The flow-through cross-sections or flow resistance of the main outlet 10 , the secondary outlet 15 and the gap 14 are suitably coordinated so that, at least at partial load and / or full load of the internal combustion engine, a predetermined division of a via the inlet pipe 7 supplied exhaust stream 19 on one through the main outlet pipe 10 discharged main part stream 20 and one through the sub-outlet tube 15 discharged secondary stream 21 established. The supplied total current 19 , the main sub-stream 20 and the secondary part stream 21 are in 1 indicated by arrows. Preferably, a division of the total flow 19 on the bulk flow 20 and the secondary part stream 21 set within a range of 40:60 to 60:40. Particularly advantageous is a division of about 50:50.

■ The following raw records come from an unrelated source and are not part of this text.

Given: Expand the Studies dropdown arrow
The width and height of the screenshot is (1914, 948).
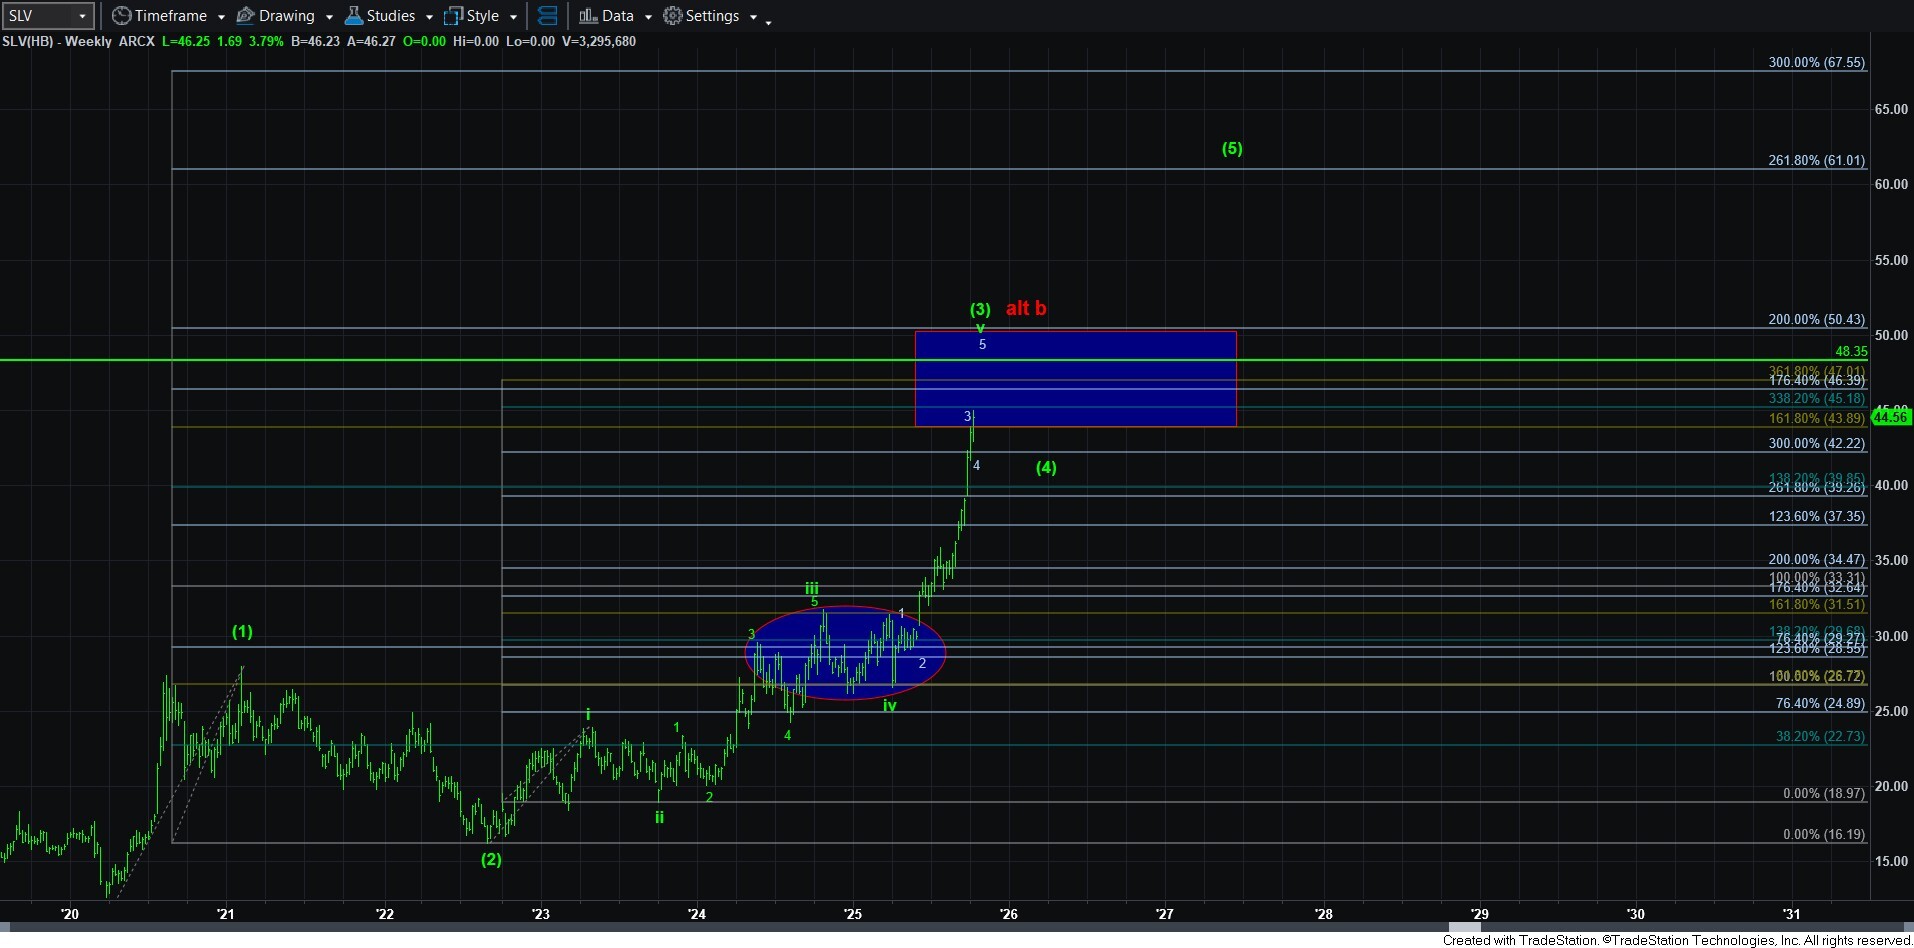Looking at the screenshot, I should [x=429, y=17].
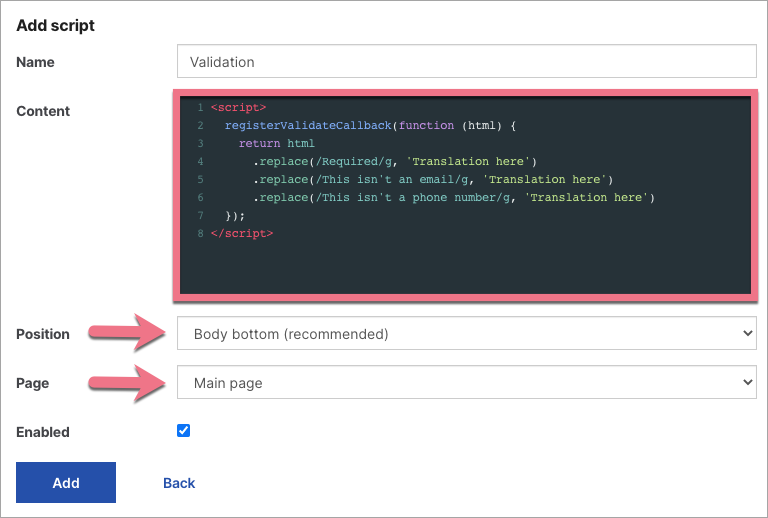Click the closing </script> tag on line 8
Image resolution: width=768 pixels, height=518 pixels.
point(241,233)
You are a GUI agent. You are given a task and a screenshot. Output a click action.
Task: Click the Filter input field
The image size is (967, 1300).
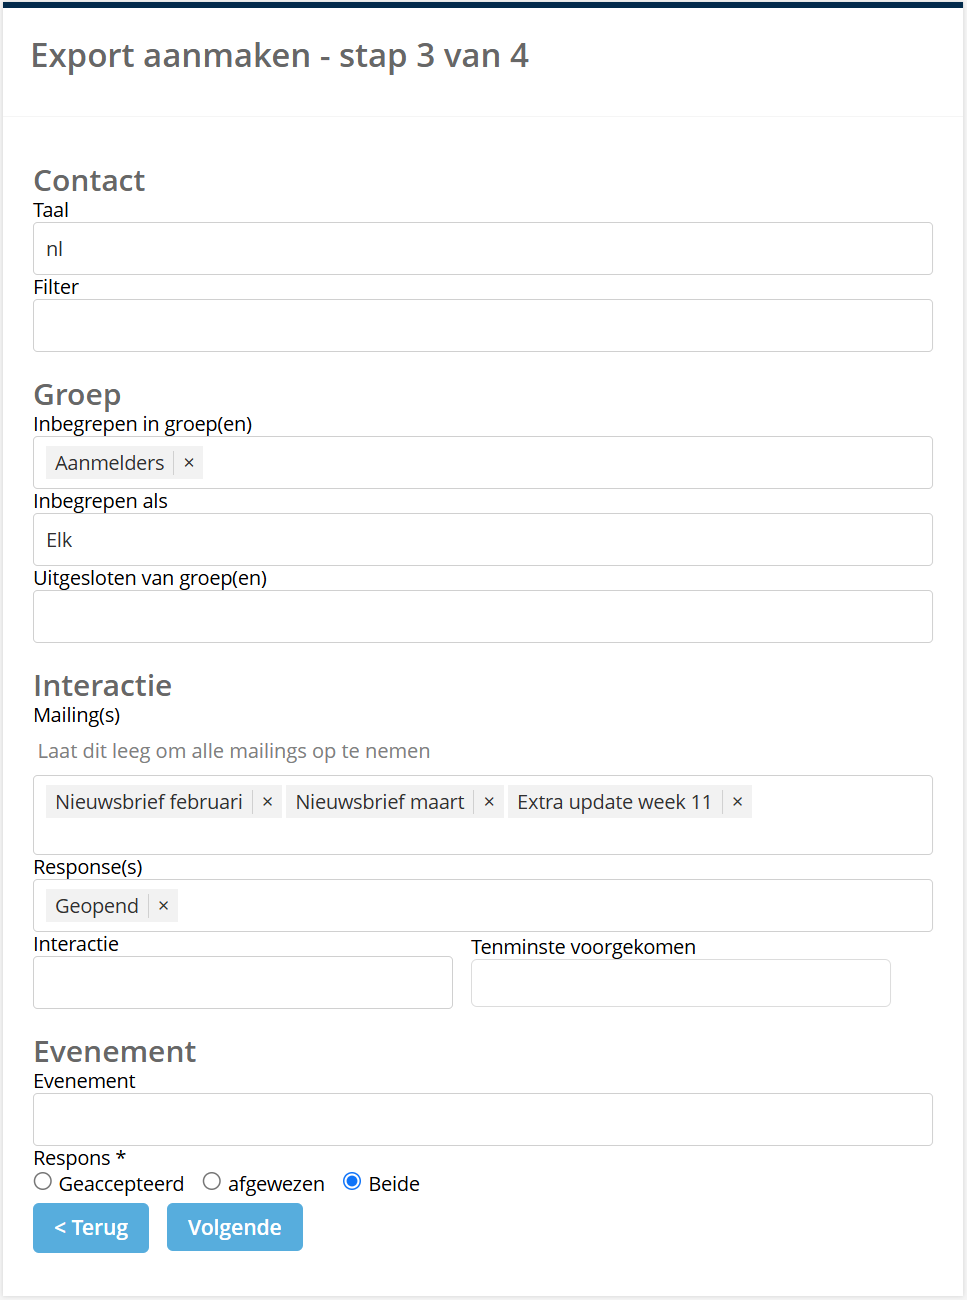click(x=483, y=326)
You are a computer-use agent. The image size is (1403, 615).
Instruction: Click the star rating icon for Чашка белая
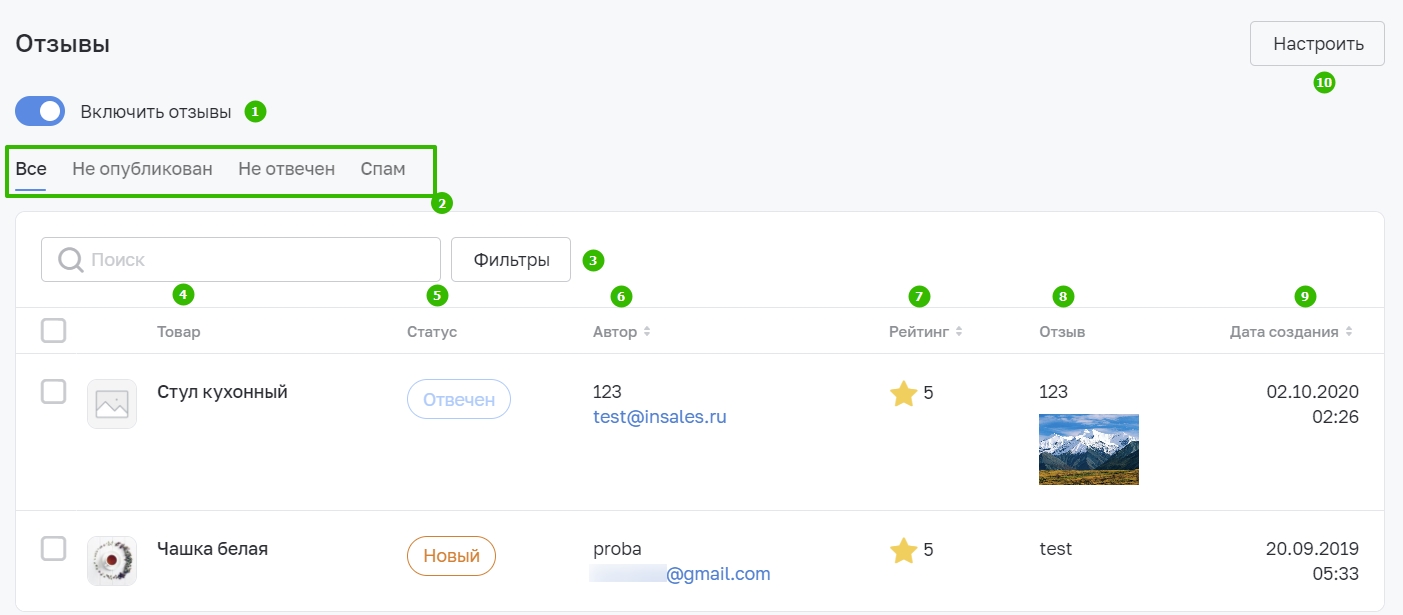903,550
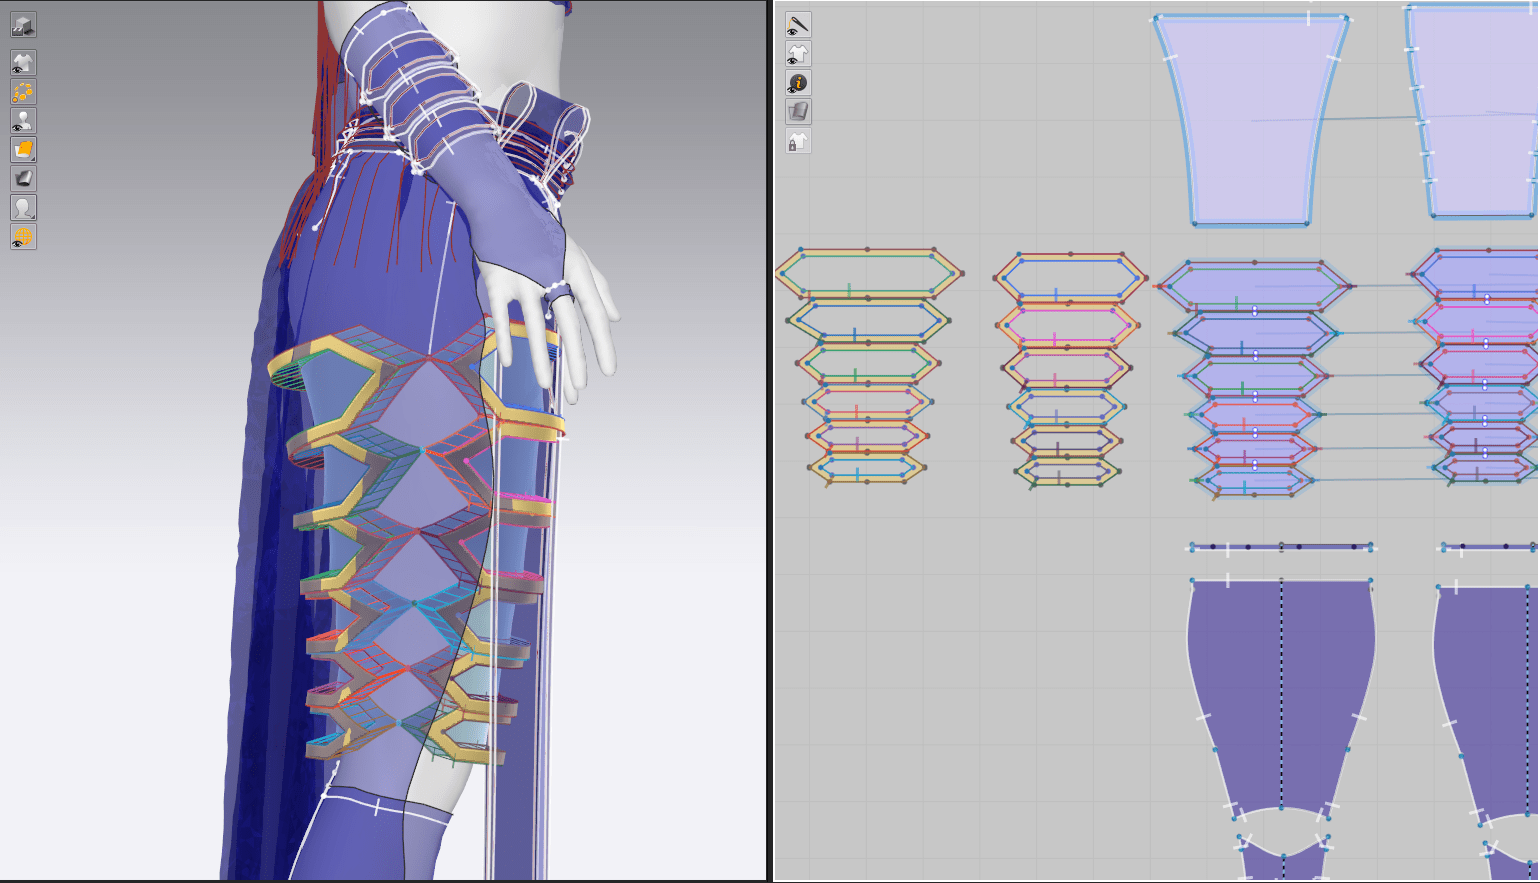Screen dimensions: 1540x883
Task: Click the orange dotted arrangement points icon
Action: click(x=23, y=92)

To this division of the total flow 19 on the bulk flow 20 and the secondary part stream 21 can be provided, in the overlap area 13 a flow-through cross section of the gap 14 on average about the same size to choose as a flow-through cross section of the main outlet pipe 10 in the beginning section 11 , Accordingly, the flow-through cross sections of the gap 14 and start section 11 each about half as large as the flow-through cross section of the inlet tube 7 immediately upstream of the inlet 12 of the main outlet pipe 10 ,

Although in 1 a concentric arrangement of initial section 11 and end section 8th shown to be a ring completely around the initial section 11 circumferential gap 14 basically any eccentric arrangement can be chosen. In particular, it is also conceivable that the initial section 11 the end section 8th touched linearly. It is also conceivable that end section 8th and start section 11 have a common wall portion in the circumferential direction of the overlapping area 13 is limited. Also, the gap can be 14 depending on the cross-sectional geometry of the starting section 11 and end section 8th in the overlap area 13 have different geometries. It may be, for example, annular or C-shaped with round tube cross-sections and U-shaped or I-shaped with angular, preferably rectangular, tube cross sections.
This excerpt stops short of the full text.